Need help with a loss function for a surrogate model

I was hoping to get advice on implementing a loss function in a surrogate model. I am working with micromechanical simulations of gas pores produced during processing in Additive Manufacturing, and due to the simulation time I put together a surrogate model that will predict the simulation output given a voxelized 3D pore volume. The target and output are single channel 3D stress fields with each voxel intensity representing a stress value, usually from around -100 to 300 or so. So I am comparing the similarity of the output mask to the target stress field. Using MSE seemed to work great, giving me an R2 of 99.87%, but a closer look at the histograms showed the mask stress distribution was a bit off as shown below.

While the network does well in capturing the general field morphology, in most cases it overshot the minimum and undershot the maximum so that it essentially squished the distribution together. To better match the distributions I added the Earth Mover’s Distance (Wasserstein distance) that takes the histograms of the stress fields and creates cdf’s to do L1 or L2 loss with. This helped match the distributions better, but it is still undershooting the maximum stress, though slightly better. The issue is that I am using the stress field outputs to calculate the stress concentration factor (SCF), which is dependent on the maximum stress and the average stress, so getting an accurate maximum stress is critical. I tried adding in an extra term for the squared error of the target and mask maximum stresses, but it really messed up the distributions, and hardly made a difference with the maximum stress. I definitely have more parameter exploration to do, but does anyone have any ideas?

Also, here is my loss function for reference in case someone spots something. I made sure to use Kornia so the histograms are differentiable, although I wasn’t sure if that was even needed.

import torch
import torch.nn as nn
from torch.nn import L1Loss, MSELoss
from kornia.enhance import histogram
    

class EarthMoversMSELoss(nn.Module):
    def __init__(self, bins=25, p=1, do_root=True, alpha=0.5):
        super(EarthMoversMSELoss, self).__init__()
        self.bins = bins
        self.p = p
        self.do_root = do_root
        self.alpha = alpha
        self.mae_loss = L1Loss()
        self.mse_loss = MSELoss()
        
    def forward(self, mask, target):
        mask = torch.flatten(mask, start_dim=1)
        mask_min = torch.min(mask)
        mask_max = torch.max(mask)

        target = torch.flatten(target, start_dim=1)
        target_min = torch.min(target)
        target_max = torch.max(target)

        min_val = torch.min(mask_min, target_min)
        max_val = torch.max(mask_max, target_max)
        bins = torch.linspace(min_val.item(), max_val.item(), self.bins).to(mask.device)

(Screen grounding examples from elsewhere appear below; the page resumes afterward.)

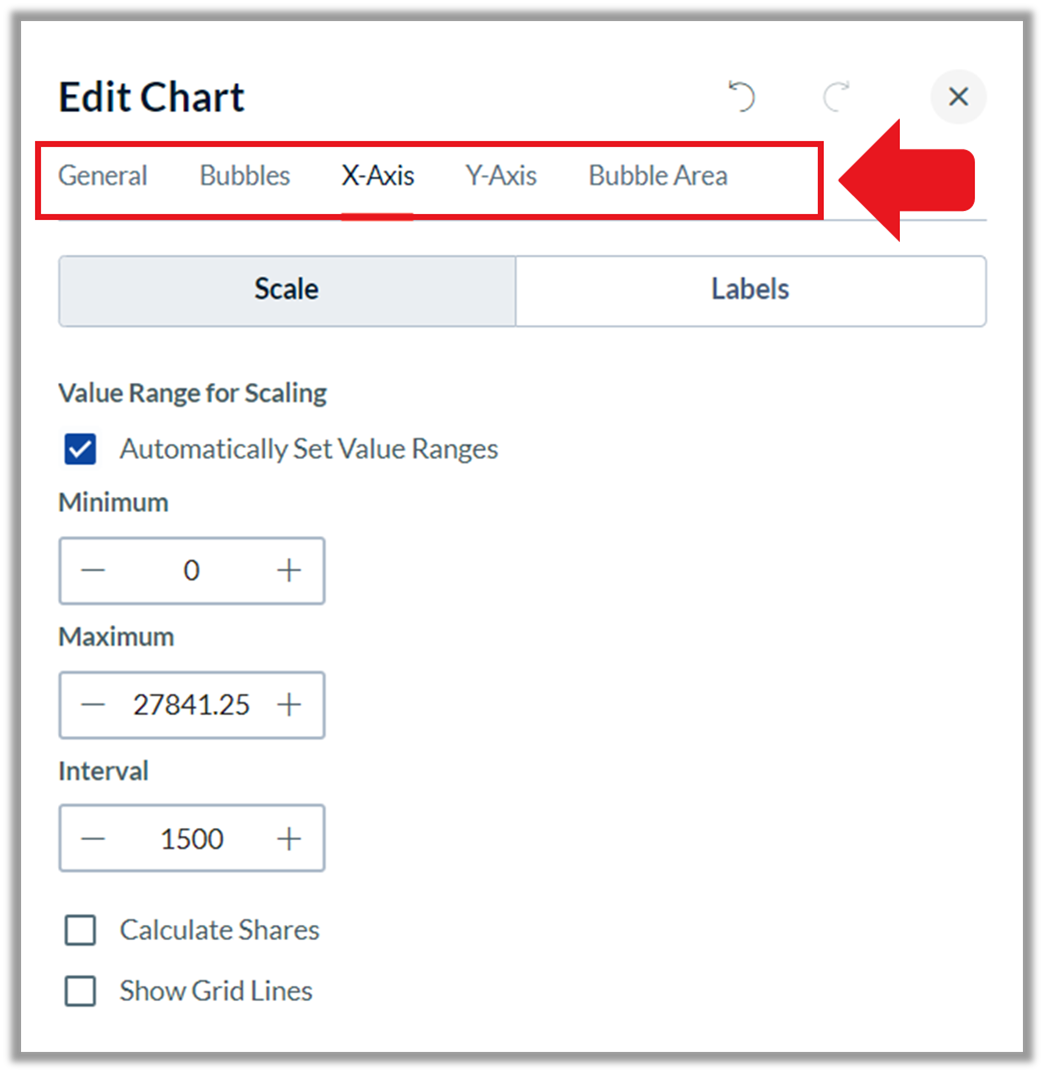Screen dimensions: 1044x1073
Task: Decrease the Minimum value with minus
Action: click(x=93, y=570)
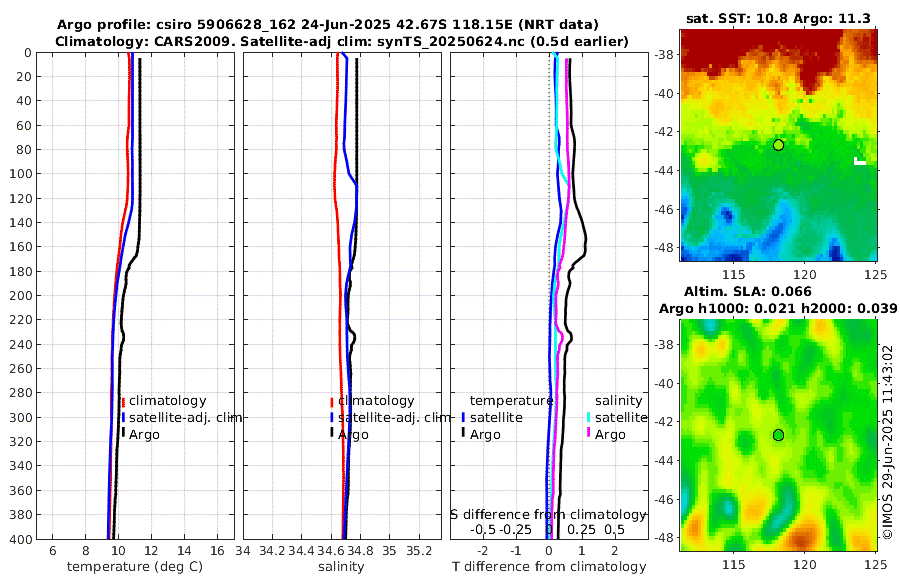This screenshot has height=580, width=900.
Task: Click blue satellite-adj. clim legend marker in temperature panel
Action: 123,417
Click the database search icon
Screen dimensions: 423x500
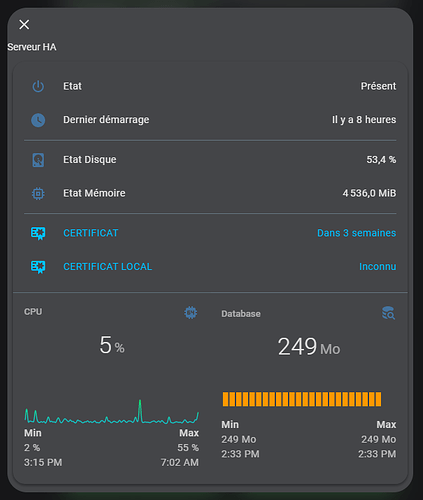coord(388,313)
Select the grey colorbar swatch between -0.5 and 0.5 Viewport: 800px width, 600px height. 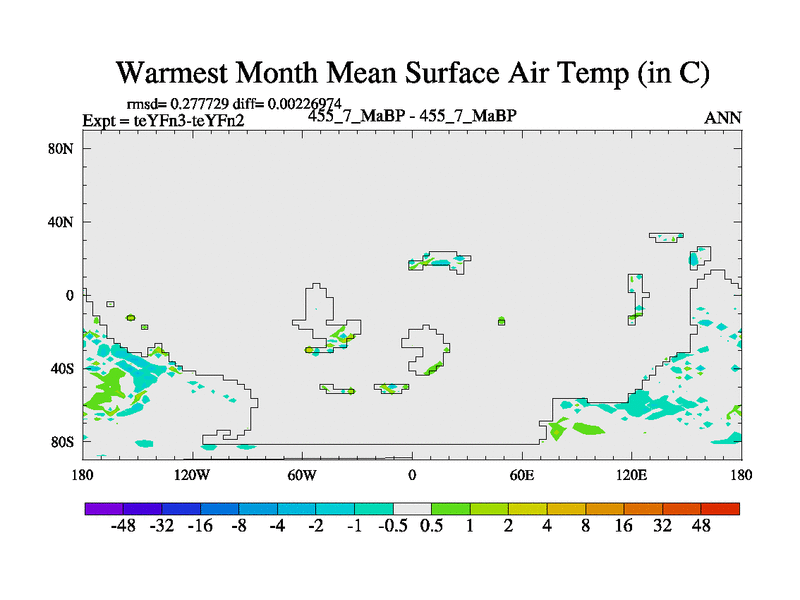pos(412,509)
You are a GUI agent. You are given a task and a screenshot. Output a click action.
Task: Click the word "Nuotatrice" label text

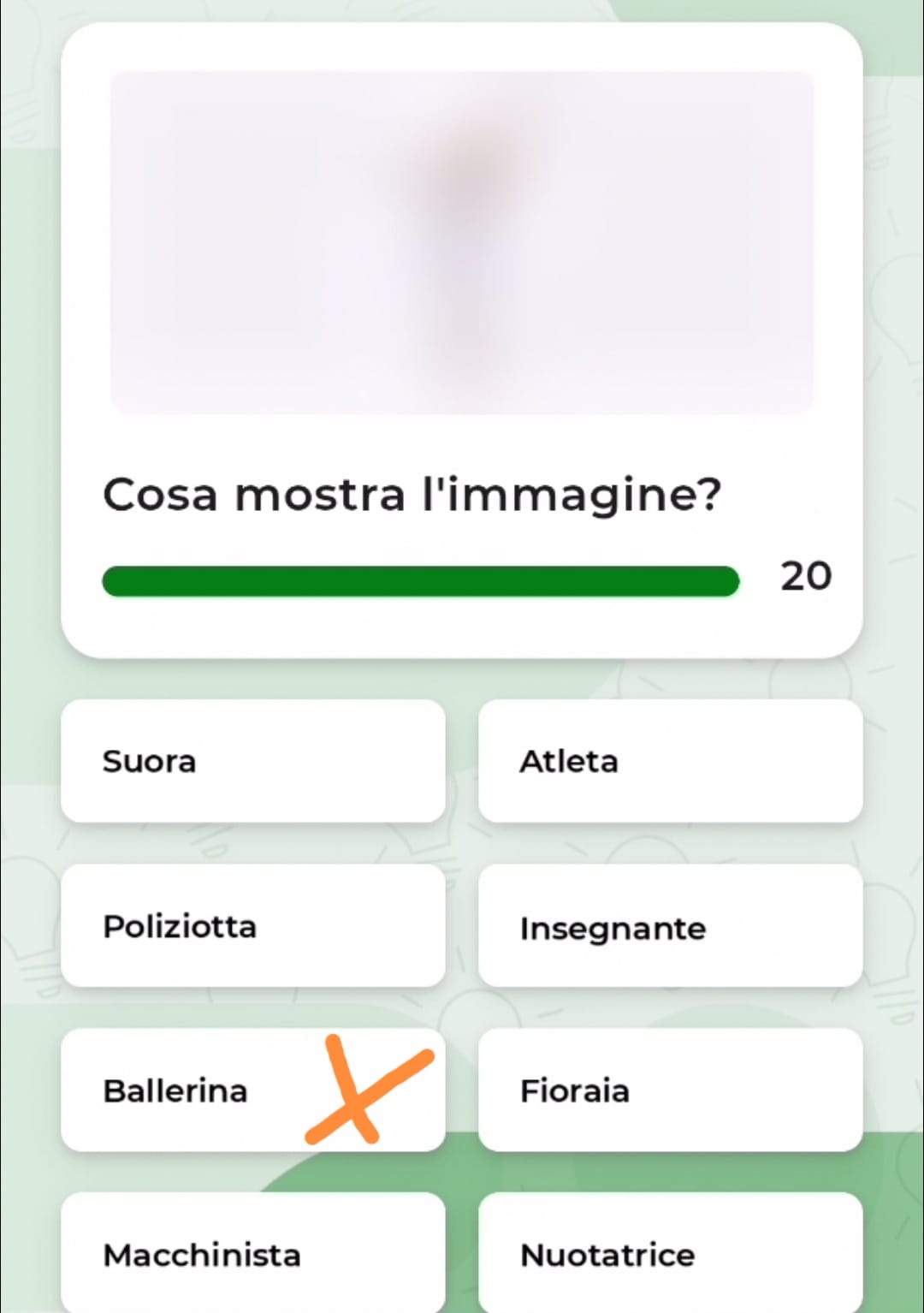[607, 1255]
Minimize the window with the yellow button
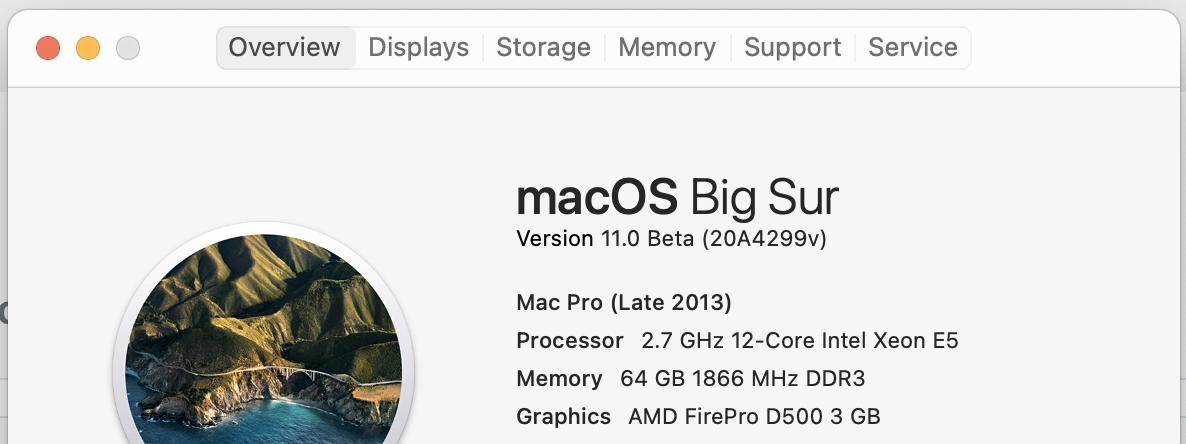This screenshot has height=444, width=1186. 88,47
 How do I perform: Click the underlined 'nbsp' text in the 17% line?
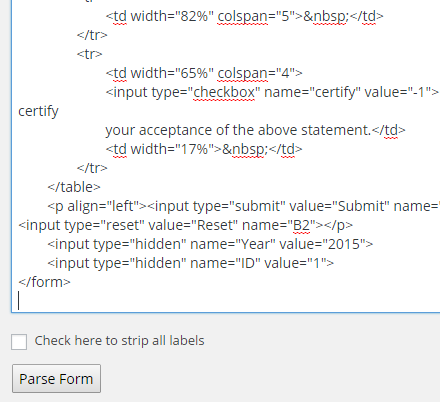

        mask_hist = histogram(mask, bins, bandwidth=torch.tensor(0.9))
        target_hist = histogram(target, bins, bandwidth=torch.tensor(0.9))
        
        #mae_loss = self.mae_loss(mask, target)
        mse_loss = self.mse_loss(mask, target)
        emd_loss = self.emd_loss(mask_hist, target_hist, p=self.p, do_root=self.do_root)
        #max_val_loss = self.mse_loss(mask_max, target_max)

        return (1 - self.alpha) * mse_loss + self.alpha * emd_loss# + 0.01 * max_val_loss
    
    def emd_loss(self, mask_hist, target_hist, p=1, do_root=True):
        # Compute the Earth Mover's Distance loss
        mask_cdf = torch.cumsum(mask_hist, dim=-1)
        target_cdf = torch.cumsum(target_hist, dim=-1)

        if p == 1: # Compute L1
            emd = self.mae_loss(mask_cdf, target_cdf)

        elif p == 2: # Compute L2
            emd = self.mse_loss(mask_cdf, target_cdf)
            if do_root:
                emd = torch.sqrt(emd)

        else: # Compute p-norm
            emd = torch.mean(torch.pow(torch.abs(mask_cdf - target_cdf), p), dim=-1)
            if do_root:
                emd = torch.pow(emd, 1 / p)

        return torch.mean(emd) # Mean of all batches